## Tasks to complete
**A.** Return everything in the court opinion on the dual-purpose test, from "Even if [Sims]" down to "the same afternoon.", copied word for word.
**B.** Write the next part of the court opinion on the dual-purpose test, picking up after its final sentence.

## Document passage

◆ ◆ ◆ ◆

Even if [Sims] had needed to deliver the product list to Rodney on Friday afternoon, he could have electronically transmitted the rewritten list to Rodney. He testified he often sent lists to Rodney by attaching photographs of them to emails or text messages: “If it was something I needed Rodney's help on, I would either email it to him, take a picture of it with my phone, text it to him or whatever - .” [Sims] would not have traveled southwest on Highway 469 for more than thirty minutes to and from Huckleberry Hill to personally deliver a list to Rodney that he could have sent by email or text message, especially since he still had work to complete in south Jackson by 5:00 the same afternoon.
¶21. After reciting these facts, the AJ observed that “the dual[-]purpose test is not met in this case.” In particular, “[h]ad [Sims's] personal mission been cancelled, his business mission alone would not have compelled the journey to Huckleberry Hill. He would have sent the product list to Rodney electronically and taken Highway 49 North from Cliburn Tank Lines to south Jackson to complete his last work task of the day.” The AJ concluded that Sims's “travel to Huckleberry Hill on the afternoon of October 21 ․ was not on a direct business route between Cliburn Tank Lines and Crystal Springs, and [Sims] otherwise did not have a business mission compelling his travel to Huckleberry Hill on that date.” Accordingly, the AJ found that Sims's October 21, 2016 motor vehicle accident “did not arise out of and in the course and scope of his employment, as required by the definition of ‘injury’ contained in Mississippi Code Annotated section 71-3-3(b), [and] his [heart attack] on October 22, 2016, is not compensable as a natural consequence of a work-connected injury.”
¶22. We find that the AJ's order, affirmed and adopted in full by the Commission, is supported by substantial evidence and that the dual-purpose test was properly applied. Sims relies on the Knight decision in asserting that the Commission's order should be reversed, but we find that Knight is distinguishable. In that case, Knight, who was a manager of a Holiday Inn in Tupelo, Mississippi, was required to attend the Holiday Inn national convention in Memphis, Tennessee. Knight, 231 So. 2d at 180. Instead of traveling the most direct route home at the conclusion of the conference, by way of Highway 78, Knight opted to stop for an overnight stay in Holly Springs and then travel an alternate route on Highway 72 to Corinth for a visit with his grandchild and to check on a business sign for his employer before returning to Tupelo on Highway 45. Id. Knight was involved in a fatal accident while traveling between Holly Springs and Corinth. Id.
¶23. The supreme court found that the travel to Corinth was for a dual purpose—one of a personal nature (to visit Knight's grandchild) and for a second business purpose (to check on the Holiday Inn business sign). Id. at 183. Applying the dual-purpose test, the supreme court concluded that Knight's decision to return to Tupelo by way of Corinth was in furtherance of his business purpose and that seeing his grandchild was merely incidental to the business purpose. Id. In particular, the supreme court observed that Knight's duties “included the checking of business signs, as he would have done at Corinth. ․ But for the business in Memphis which created the necessity for travel, he would not have incurred the risk that resulted in his death.” Id.

◆ ◆ ◆ ◆

## Rows
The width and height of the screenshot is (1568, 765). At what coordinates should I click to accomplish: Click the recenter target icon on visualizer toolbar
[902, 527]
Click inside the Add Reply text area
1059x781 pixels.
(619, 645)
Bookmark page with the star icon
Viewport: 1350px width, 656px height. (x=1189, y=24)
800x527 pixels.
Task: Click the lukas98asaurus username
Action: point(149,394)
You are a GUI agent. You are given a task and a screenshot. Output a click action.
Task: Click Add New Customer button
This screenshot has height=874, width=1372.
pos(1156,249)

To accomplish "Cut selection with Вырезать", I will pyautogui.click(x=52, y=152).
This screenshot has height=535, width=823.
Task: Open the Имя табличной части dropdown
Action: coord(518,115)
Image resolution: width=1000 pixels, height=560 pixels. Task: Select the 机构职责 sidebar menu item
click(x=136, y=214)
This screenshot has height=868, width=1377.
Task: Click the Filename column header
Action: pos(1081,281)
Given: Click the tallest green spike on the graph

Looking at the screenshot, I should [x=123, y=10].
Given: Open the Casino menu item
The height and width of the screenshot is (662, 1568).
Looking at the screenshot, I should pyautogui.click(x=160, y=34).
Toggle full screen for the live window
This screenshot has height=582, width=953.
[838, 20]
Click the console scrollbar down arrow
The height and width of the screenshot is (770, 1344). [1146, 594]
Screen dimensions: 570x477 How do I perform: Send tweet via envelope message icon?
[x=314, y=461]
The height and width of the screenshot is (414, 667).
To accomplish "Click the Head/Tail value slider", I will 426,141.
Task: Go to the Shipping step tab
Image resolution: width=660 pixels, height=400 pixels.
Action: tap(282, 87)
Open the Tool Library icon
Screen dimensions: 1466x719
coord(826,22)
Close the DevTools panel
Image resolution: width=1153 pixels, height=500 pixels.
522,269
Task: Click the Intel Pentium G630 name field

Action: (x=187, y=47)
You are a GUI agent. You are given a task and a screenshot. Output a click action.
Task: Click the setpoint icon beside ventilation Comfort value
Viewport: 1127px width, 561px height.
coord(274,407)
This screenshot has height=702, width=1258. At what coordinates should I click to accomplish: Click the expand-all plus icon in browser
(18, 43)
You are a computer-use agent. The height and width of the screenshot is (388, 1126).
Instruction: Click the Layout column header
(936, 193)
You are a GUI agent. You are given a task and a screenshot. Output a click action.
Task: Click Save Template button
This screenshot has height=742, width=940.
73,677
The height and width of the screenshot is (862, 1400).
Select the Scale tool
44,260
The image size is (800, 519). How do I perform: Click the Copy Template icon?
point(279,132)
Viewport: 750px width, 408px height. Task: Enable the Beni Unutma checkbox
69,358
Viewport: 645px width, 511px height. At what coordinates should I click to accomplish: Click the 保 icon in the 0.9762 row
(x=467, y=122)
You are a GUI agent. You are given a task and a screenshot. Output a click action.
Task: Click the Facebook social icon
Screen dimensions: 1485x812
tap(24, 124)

◆ ◆ ◆ ◆

## Task-by-task answers
**A.**
Even if [Sims] had needed to deliver the product list to Rodney on Friday afternoon, he could have electronically transmitted the rewritten list to Rodney. He testified he often sent lists to Rodney by attaching photographs of them to emails or text messages: “If it was something I needed Rodney's help on, I would either email it to him, take a picture of it with my phone, text it to him or whatever - .” [Sims] would not have traveled southwest on Highway 469 for more than thirty minutes to and from Huckleberry Hill to personally deliver a list to Rodney that he could have sent by email or text message, especially since he still had work to complete in south Jackson by 5:00 the same afternoon.

**B.**
¶24. In contrast, the AJ in this case, based upon the facts before her, made the opposite conclusion. First, the AJ did not find credible Sims's purported business purpose of traveling on Highway 469 to go to his home office in Crystal Springs to get a form he needed for his final visit to Partridge Sibley in south Jackson. As the AJ observed, “it is undisputed that [Delta Fuel] provided [Sims] with a truck equipped with a computer and a printer, and that he could have printed the form on the printer in his truck. He did not need to detour to Crystal Springs to retrieve a hard copy of the form from his home office.” The AJ is “the ultimate fact-finder and judge of the credibility of the witnesses[—]this Court may not reweigh the evidence before the [AJ].” Gregg, 64 So. 3d at 475 (¶8).
¶25. Second, the AJ found that Sims's other purported business purpose, to drop off the product list with his brother at Huckleberry Hill, was “merely incidental” to Sims's personal mission to deliver the four-wheeler. In short, Sims's personal mission created the travel risk he encountered on Highway 469, and thus his injuries were not compensable. As the AJ found, the product list could have been delivered to Rodney electronically, in person on Friday night when they met for dinner, or on Saturday morning when they met at Huckleberry Hill. Absent the personal mission of delivering the four-wheeler, the business mission would not have placed him south of his previous sales call on Highway 469 when the motor vehicle accident occurred. Rather, he would have continued north on Highway 49 from Florence to Jackson to complete his final task at Partridge Sibley in south Jackson. Under the dual-purpose test, the motor vehicle accident did not occur in the course and scope of Sims's employment.
¶26. National Bankers Life Ins. Co. v. Jones, 244 Miss. 581, 145 So. 2d 173 (Miss. 1962), supports this analysis. The evidence before the AJ in this case shows that although Sims testified about his intent to accomplish both a personal and a business mission, the trip on Highway 469 would not have been made but for the personal mission. Similarly, in Jones, 145 So. 2d at 174, Jones traveled from Greenville, Mississippi, to Jackson, Mississippi, to retrieve his personal automobile from a repair shop. After retrieving his car, he called on a client, collected an insurance premium, and tried to sell a new insurance policy before leaving Jackson. Id. On his route home, he was involved in a motor vehicle accident that resulted in injuries. Id.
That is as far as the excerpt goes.